Researchers have discovered complex organic molecules in a galaxy 12 billion light-years from Earth, which is now the farthest galaxy these molecules are known to exist in. Thanks to the capabilities of the recently launched James Webb Space Telescope and careful analysis by the research team, the new study provides critical insights into the complex chemical interactions that occurred in the first galaxies in the early universe, Phys.org reports.

University of Illinois Urbana-Champaign professor of astronomy and physics Joaquin Vieira and graduate student Kedar Phadke collaborated with an international team of Texas A&M University researchers and scientists to distinguish infrared signals produced by the galaxy’s larger and larger dust particles and hydrocarbon molecules. recently observed. The results of the research were published in the journal Nature.

“This project started when I was in graduate school, studying hard-to-reach, very distant, dust-covered galaxies,” Vieira said. “Dust particles absorb and re-emit about half of the stellar radiation produced in the universe, making infrared light from distant objects extremely weak or undetectable by ground-based telescopes.”

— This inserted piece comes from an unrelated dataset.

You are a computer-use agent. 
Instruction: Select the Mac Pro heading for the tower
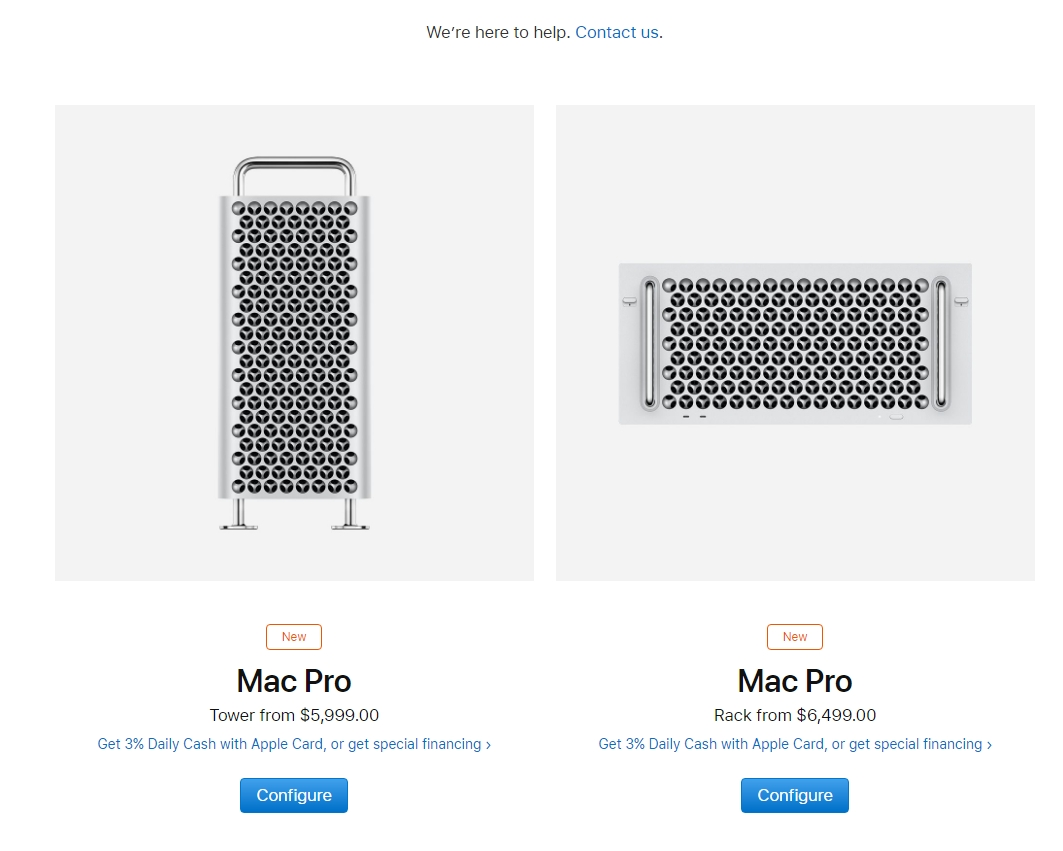coord(294,681)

In the new study, JWST took support from a phenomenon called gravitational lensing, which researchers refer to as “nature’s magnifying glass.” “This magnification occurs when the two galaxies are almost perfectly aligned from Earth’s point of view, and light from the back galaxy is magnified by the front galaxy into a ring-like shape known as the Einstein ring,” Vieira said.

The team focused the JWST on SPT0418-47, an object discovered by the National Science Foundation’s South Pole Telescope and previously identified as a dust-obscured galaxy, magnified about 30 to 35 times by gravitational lensing. According to the researchers, SPT0418-47 is 12 billion light-years from Earth, which corresponds to a time when the universe was less than 1.5 billion years old, or about 10% of its current age.

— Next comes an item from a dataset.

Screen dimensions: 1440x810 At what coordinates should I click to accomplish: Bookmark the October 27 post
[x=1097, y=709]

“Until we got to the combined power of gravitational lensing and JWST, we could neither see nor spatially resolve the actual background galaxy through all the dust,” Vieira said. Said.

Spectroscopic data from JWST shows that the obscured interstellar gas in SPT0418-47 is rich in heavy elements, meaning that generations of stars have already lived and died. The particular compound the researchers discovered is a type of molecule called a polycyclic aromatic hydrocarbon, or PAH. On Earth, these molecules can be found in the exhaust gases of internal combustion engines or in forest fires. Because these organic molecules are made of carbon chains, they are considered fundamental building blocks for the earliest forms of life, the researchers said.

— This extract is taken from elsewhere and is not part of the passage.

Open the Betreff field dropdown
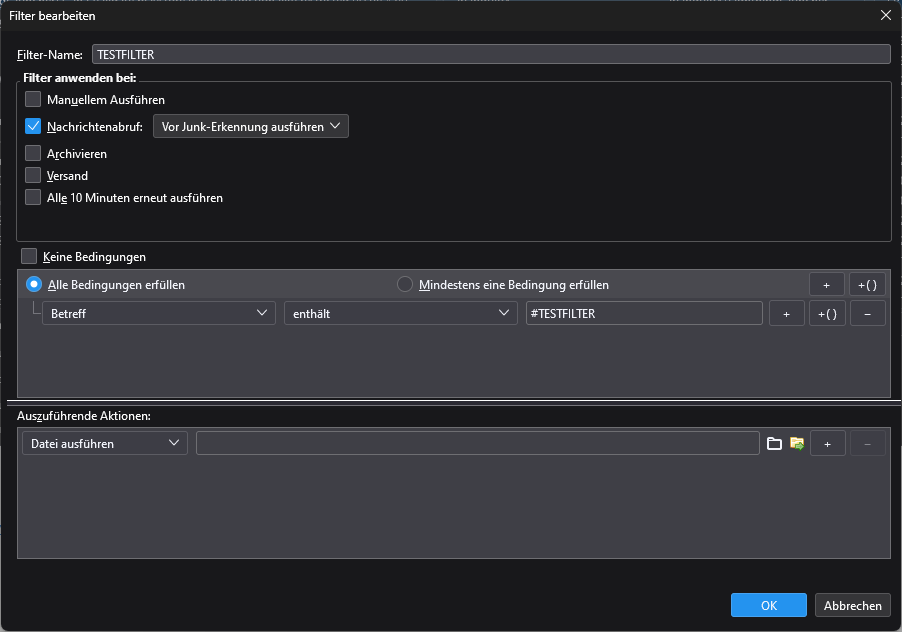902x632 pixels. pyautogui.click(x=158, y=313)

“What this study is telling us right now – and we’re still learning – is that we can see all the regions where these smaller dust particles are found — regions we could never see before the JWST,” Phadke said. “The new spectroscopic data allow us to observe the atomic and molecular composition of the galaxy, providing crucial information about the formation of galaxies, their life cycles and how they evolve.”

“We didn’t expect that,” Vieira said. “Detecting these complex organic molecules from such a great distance fundamentally changes the rules of future observations. This work is just the first step and we are now learning to use it and exploring its possibilities. We are really excited to see it play out.”

“It’s really great that the galaxies I discovered while writing my thesis will one day be observed by JWST,” Vieira said. “I am grateful to US taxpayer NSF and NASA for funding and supporting SPT and JWST. Without these tools, this discovery would never have been made.”